#### Supplied data

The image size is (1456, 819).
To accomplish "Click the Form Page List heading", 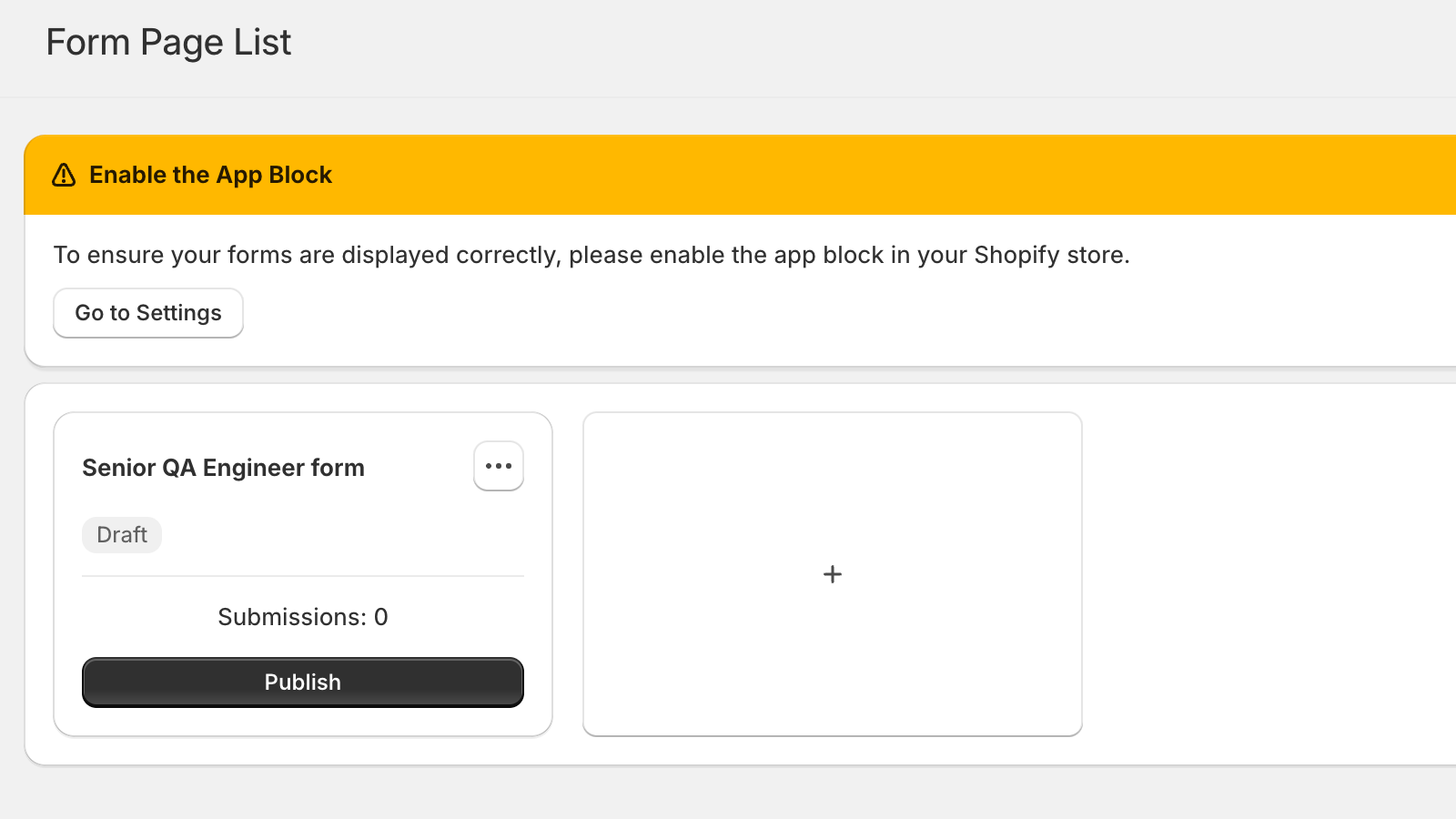I will coord(168,43).

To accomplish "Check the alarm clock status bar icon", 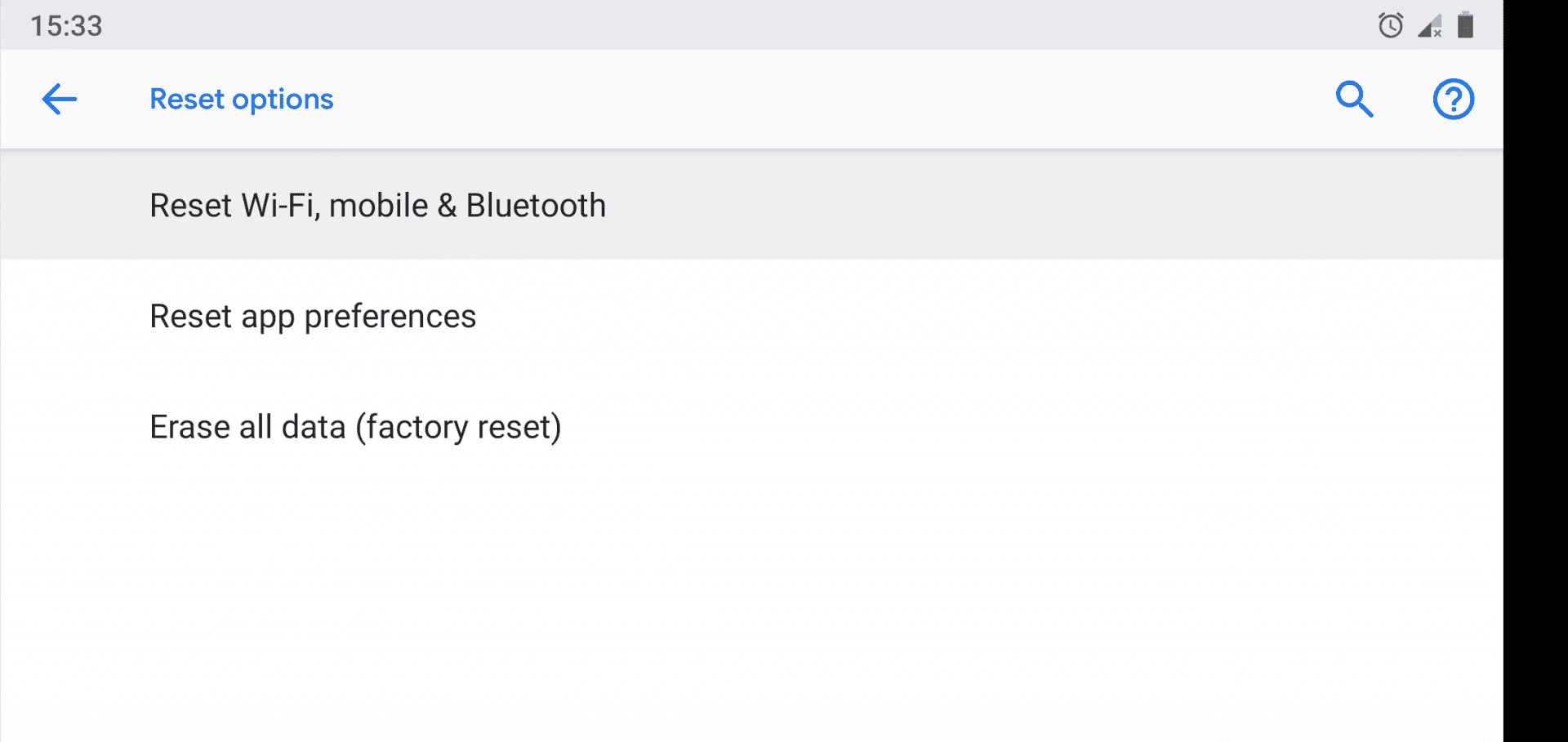I will pyautogui.click(x=1390, y=25).
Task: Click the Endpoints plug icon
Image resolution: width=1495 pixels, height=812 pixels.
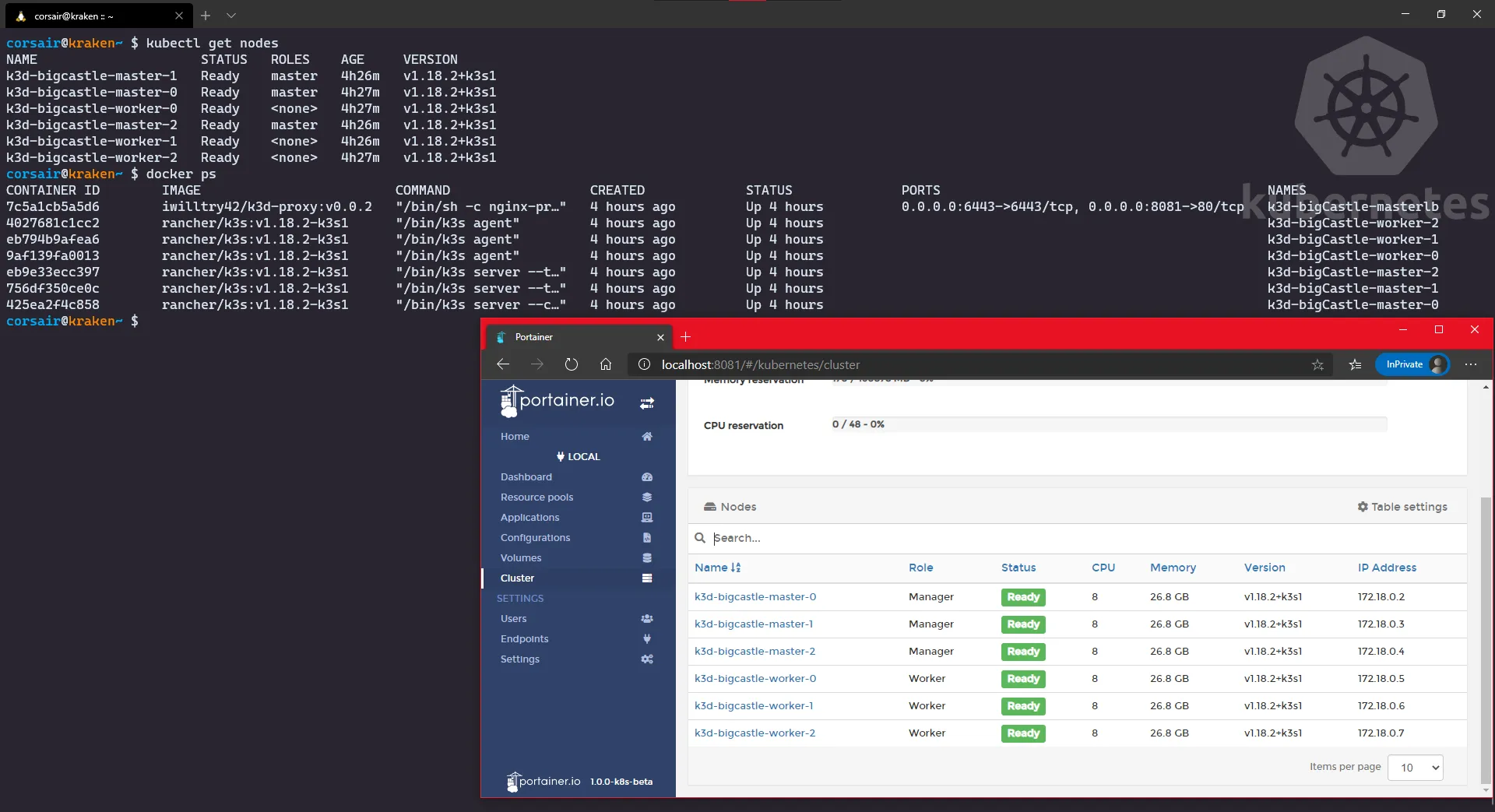Action: click(x=646, y=639)
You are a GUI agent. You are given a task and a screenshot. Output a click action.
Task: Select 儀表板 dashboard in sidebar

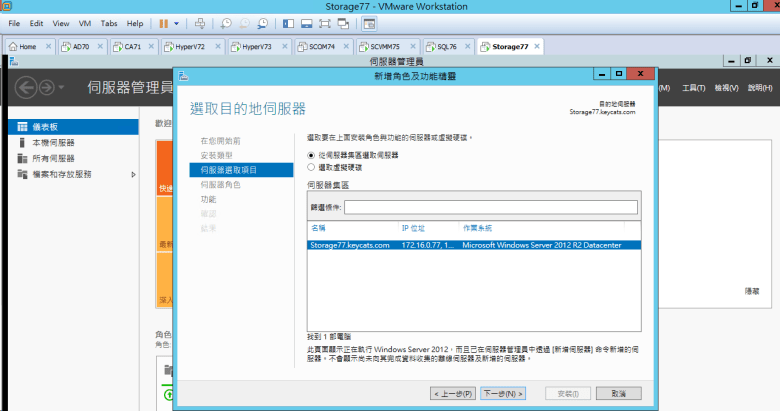tap(45, 128)
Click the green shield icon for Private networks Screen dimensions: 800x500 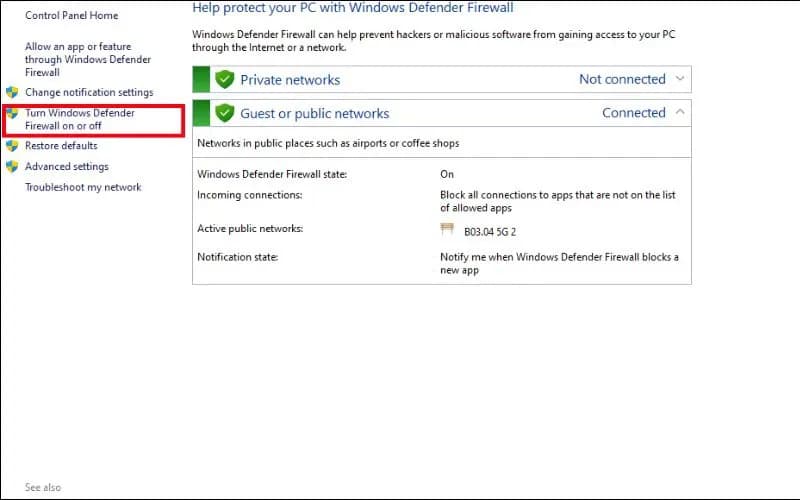pyautogui.click(x=225, y=79)
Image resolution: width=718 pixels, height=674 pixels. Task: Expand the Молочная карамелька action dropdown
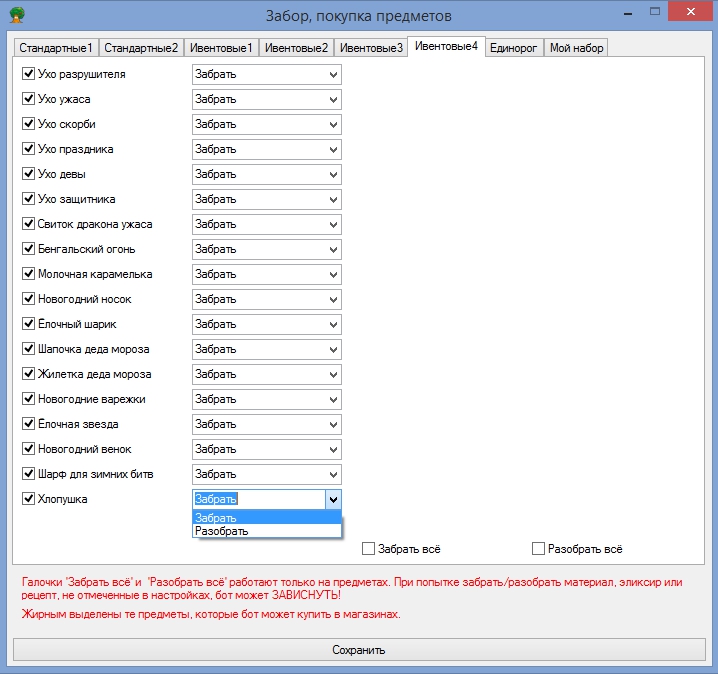[266, 274]
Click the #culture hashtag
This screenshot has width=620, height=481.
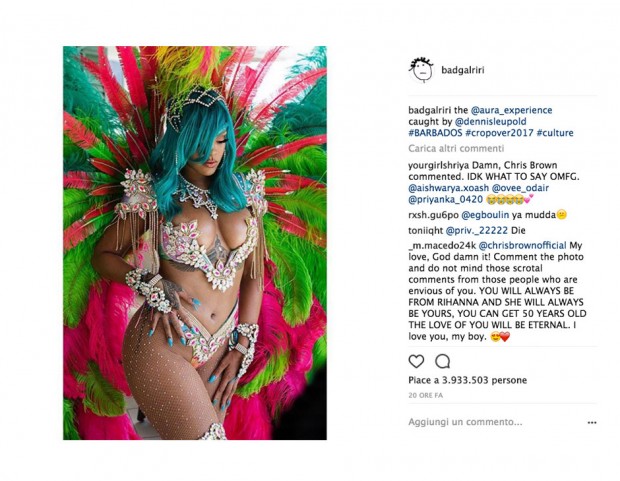click(x=555, y=133)
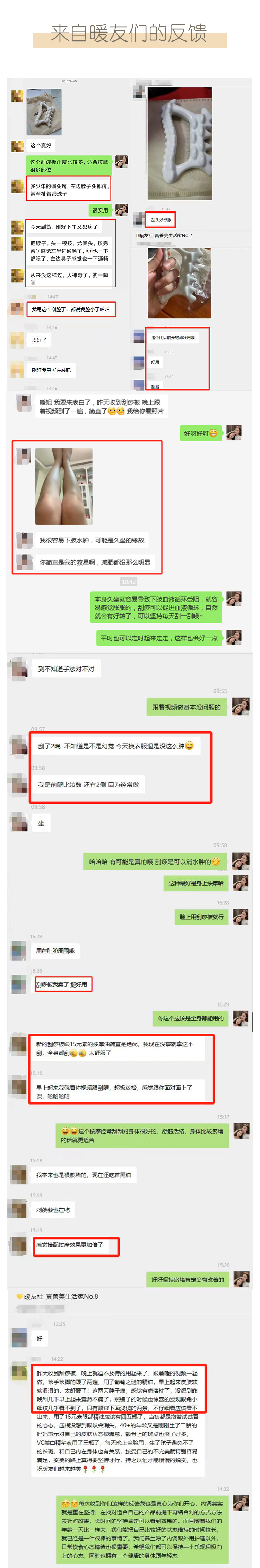Tap seller avatar beside 脸上用刮痧板就行 message
This screenshot has width=260, height=1568.
click(x=241, y=916)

########

Find the line that has "Click the #culture hashtag" in the listing, then retype it and each later line up to the last, exactly. Leave pictures out.

### Task response:
Click the #culture hashtag
This screenshot has width=620, height=481.
click(x=555, y=133)
Tap seller avatar beside 脸上用刮痧板就行 message
This screenshot has width=260, height=1568.
click(x=241, y=916)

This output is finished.